CONSIGNE => Transformez les entrées ci-dessous en tableau Markdown à deux colonnes : « N° » pour le numéro de rangée et « Ligne » pour le texte de chaque ligne, en omettant les lignes vides.
━━━━━━━━━━━━━━━━━━━━━━━━━━━━━━
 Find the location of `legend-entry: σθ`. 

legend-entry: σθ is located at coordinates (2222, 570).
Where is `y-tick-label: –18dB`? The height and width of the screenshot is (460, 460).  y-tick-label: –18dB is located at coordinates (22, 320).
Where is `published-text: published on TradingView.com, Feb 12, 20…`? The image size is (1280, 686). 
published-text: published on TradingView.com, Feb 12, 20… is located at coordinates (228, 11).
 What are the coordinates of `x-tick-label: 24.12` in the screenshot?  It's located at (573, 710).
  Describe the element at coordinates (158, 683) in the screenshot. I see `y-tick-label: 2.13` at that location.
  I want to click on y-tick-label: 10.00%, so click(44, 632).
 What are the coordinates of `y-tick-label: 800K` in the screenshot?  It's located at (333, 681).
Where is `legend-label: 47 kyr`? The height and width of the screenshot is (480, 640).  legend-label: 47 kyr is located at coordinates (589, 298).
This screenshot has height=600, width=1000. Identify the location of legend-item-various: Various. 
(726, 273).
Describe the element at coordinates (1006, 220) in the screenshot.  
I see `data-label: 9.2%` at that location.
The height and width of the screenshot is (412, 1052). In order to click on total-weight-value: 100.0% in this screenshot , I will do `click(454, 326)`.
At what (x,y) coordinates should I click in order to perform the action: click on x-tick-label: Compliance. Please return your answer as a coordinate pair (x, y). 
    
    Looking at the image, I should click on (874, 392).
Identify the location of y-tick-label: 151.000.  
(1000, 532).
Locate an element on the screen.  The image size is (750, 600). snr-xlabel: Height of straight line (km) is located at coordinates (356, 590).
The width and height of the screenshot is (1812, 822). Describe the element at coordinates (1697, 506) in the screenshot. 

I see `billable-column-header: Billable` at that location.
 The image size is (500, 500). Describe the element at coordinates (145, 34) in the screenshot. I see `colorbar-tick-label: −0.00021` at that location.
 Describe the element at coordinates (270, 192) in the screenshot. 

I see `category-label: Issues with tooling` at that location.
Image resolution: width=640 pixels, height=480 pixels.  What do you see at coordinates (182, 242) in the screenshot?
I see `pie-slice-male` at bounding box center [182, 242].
━━━━━━━━━━━━━━━━━━━━━━━━━━━━━━
RÉPONSE =>
| N° | Ligne |
|---|---|
| 1 |  Find the location of `legend-entry: σθ`.  |
| 2 | legend-entry: σθ is located at coordinates (2222, 570). |
| 3 | Where is `y-tick-label: –18dB`? The height and width of the screenshot is (460, 460).  y-tick-label: –18dB is located at coordinates (22, 320). |
| 4 | Where is `published-text: published on TradingView.com, Feb 12, 20…`? The image size is (1280, 686).  |
| 5 | published-text: published on TradingView.com, Feb 12, 20… is located at coordinates (228, 11). |
| 6 |  What are the coordinates of `x-tick-label: 24.12` in the screenshot?  It's located at (573, 710). |
| 7 |   Describe the element at coordinates (158, 683) in the screenshot. I see `y-tick-label: 2.13` at that location. |
| 8 |   I want to click on y-tick-label: 10.00%, so click(44, 632). |
| 9 |  What are the coordinates of `y-tick-label: 800K` in the screenshot?  It's located at (333, 681). |
| 10 | Where is `legend-label: 47 kyr`? The height and width of the screenshot is (480, 640).  legend-label: 47 kyr is located at coordinates (589, 298). |
| 11 | This screenshot has height=600, width=1000. Identify the location of legend-item-various: Various.  |
| 12 | (726, 273). |
| 13 | Describe the element at coordinates (1006, 220) in the screenshot.   |
| 14 | I see `data-label: 9.2%` at that location. |
| 15 | The height and width of the screenshot is (412, 1052). In order to click on total-weight-value: 100.0% in this screenshot , I will do `click(454, 326)`. |
| 16 | At what (x,y) coordinates should I click in order to perform the action: click on x-tick-label: Compliance. Please return your answer as a coordinate pair (x, y).  |
| 17 |     Looking at the image, I should click on (874, 392). |
| 18 | Identify the location of y-tick-label: 151.000.   |
| 19 | (1000, 532). |
| 20 | Locate an element on the screen.  The image size is (750, 600). snr-xlabel: Height of straight line (km) is located at coordinates (356, 590). |
| 21 | The width and height of the screenshot is (1812, 822). Describe the element at coordinates (1697, 506) in the screenshot.  |
| 22 | I see `billable-column-header: Billable` at that location. |
| 23 |  The image size is (500, 500). Describe the element at coordinates (145, 34) in the screenshot. I see `colorbar-tick-label: −0.00021` at that location. |
| 24 |  Describe the element at coordinates (270, 192) in the screenshot.  |
| 25 | I see `category-label: Issues with tooling` at that location. |
| 26 | Image resolution: width=640 pixels, height=480 pixels.  What do you see at coordinates (182, 242) in the screenshot? |
| 27 | I see `pie-slice-male` at bounding box center [182, 242]. |